Member of the Maryland House of Delegates from the Harford County district
- In office 1860–1864 Serving with William F. Bayless, Joshua Wilson, Marmaduke Dove, Elisha Lewis, Thomas Archer, Charles B. Hitchcock

Personal details
- Born: c. 1821 Baltimore, Maryland, U.S.
- Died: October 18, 1902 (aged 81) Dublin, Maryland, U.S.
- Party: Know Nothing
- Children: 7
- Occupation: Politician

= Richard B. McCoy =

American politician (died 1902)

Richard B. McCoy (c. 1821 – October 18, 1902) was an American politician from Maryland. He served as a member of the Maryland House of Delegates, representing Harford County from 1860 to 1864.

==Early life==
Richard B. McCoy was born in Baltimore.

==Career==
McCoy served as a member of the Maryland House of Delegates, representing Harford County from 1860 to 1864. He was elected on the Know Nothing ticket.
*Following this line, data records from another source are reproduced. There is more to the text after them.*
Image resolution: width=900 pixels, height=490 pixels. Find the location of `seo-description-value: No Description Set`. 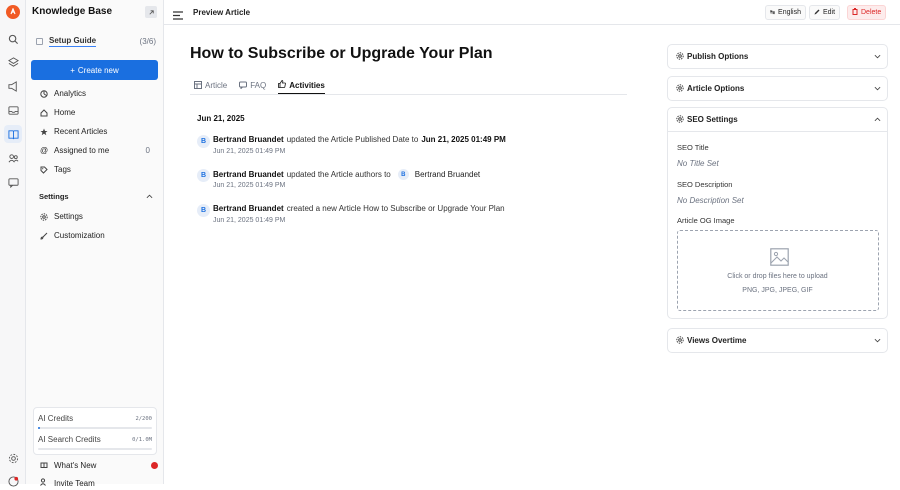

seo-description-value: No Description Set is located at coordinates (710, 200).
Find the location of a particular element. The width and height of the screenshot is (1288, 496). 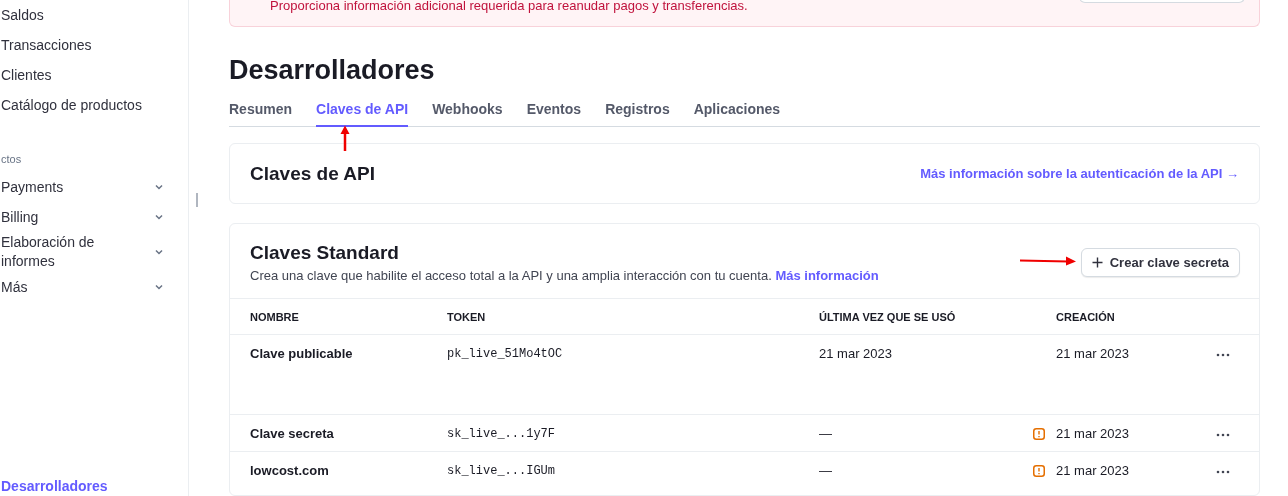

resize-handle is located at coordinates (197, 200).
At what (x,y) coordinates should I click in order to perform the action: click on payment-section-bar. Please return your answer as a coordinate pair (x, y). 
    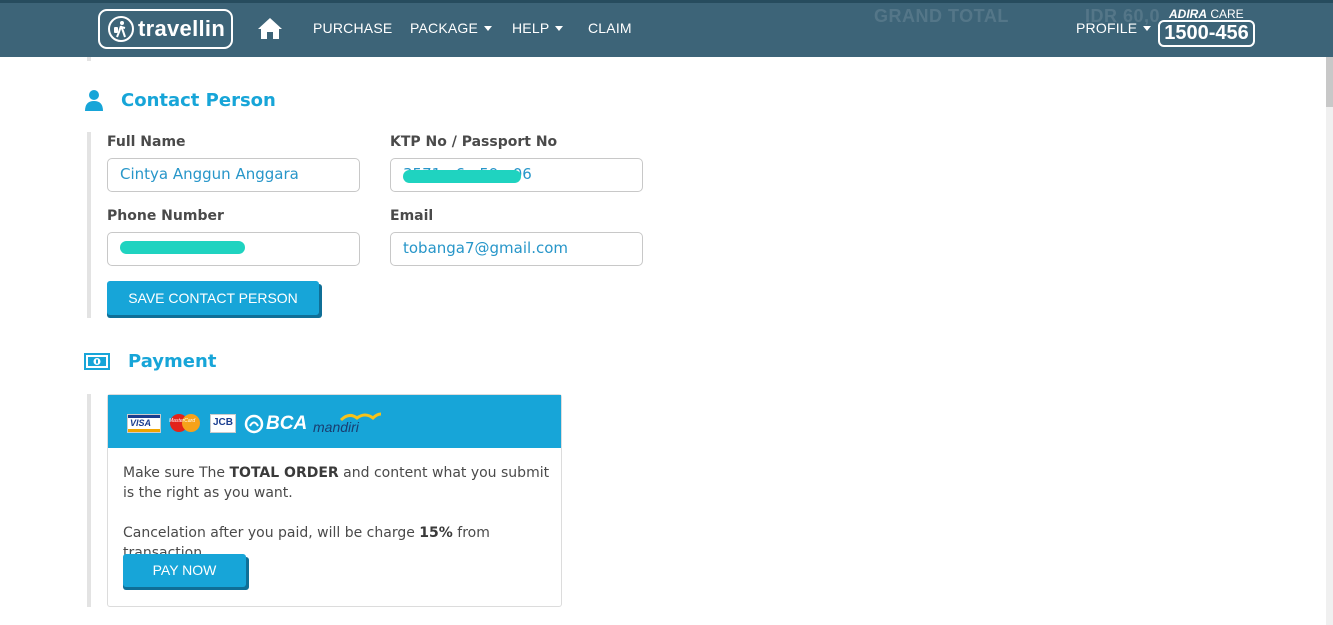
    Looking at the image, I should click on (89, 500).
McCoy was one of the original incorporators and served as a director of the Conowingo Bridge Company.

==Personal life==
McCoy had four daughters and three sons, Jennie, Priscilla, Helen, Nannie, David G., John G. and Richard B. Jr. He was a Quaker and abolitionist.

McCoy died October 18, 1902, at the age of 81, at the home of his brother in Dublin, Maryland.